Give the number of lines in the records below that include "size", and nothing more.

* _Collected data entries_:
= Beginning of Section =

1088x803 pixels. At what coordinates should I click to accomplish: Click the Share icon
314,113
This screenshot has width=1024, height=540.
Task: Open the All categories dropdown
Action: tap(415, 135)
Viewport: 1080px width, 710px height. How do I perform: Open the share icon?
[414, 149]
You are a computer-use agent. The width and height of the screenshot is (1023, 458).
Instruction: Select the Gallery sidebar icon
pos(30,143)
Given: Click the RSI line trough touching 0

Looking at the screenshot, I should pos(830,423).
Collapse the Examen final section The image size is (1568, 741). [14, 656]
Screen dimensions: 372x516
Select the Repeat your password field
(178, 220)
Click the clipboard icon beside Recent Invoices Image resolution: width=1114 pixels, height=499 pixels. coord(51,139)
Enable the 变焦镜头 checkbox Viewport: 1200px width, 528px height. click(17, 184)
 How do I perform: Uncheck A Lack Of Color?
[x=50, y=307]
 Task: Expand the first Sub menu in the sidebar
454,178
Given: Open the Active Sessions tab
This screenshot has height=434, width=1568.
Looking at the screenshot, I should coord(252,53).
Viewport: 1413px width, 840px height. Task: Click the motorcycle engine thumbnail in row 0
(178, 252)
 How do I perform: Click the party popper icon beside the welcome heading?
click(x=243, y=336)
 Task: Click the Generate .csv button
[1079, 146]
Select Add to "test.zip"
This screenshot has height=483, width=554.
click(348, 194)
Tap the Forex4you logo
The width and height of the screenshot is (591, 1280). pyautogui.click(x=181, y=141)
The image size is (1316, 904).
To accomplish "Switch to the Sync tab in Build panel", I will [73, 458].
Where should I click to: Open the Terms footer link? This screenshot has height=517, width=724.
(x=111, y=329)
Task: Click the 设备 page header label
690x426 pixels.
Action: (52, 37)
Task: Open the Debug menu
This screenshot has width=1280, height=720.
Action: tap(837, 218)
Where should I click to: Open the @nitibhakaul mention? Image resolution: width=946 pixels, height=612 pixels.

= End of Section =

* _WRITTEN SOLUTION_:
2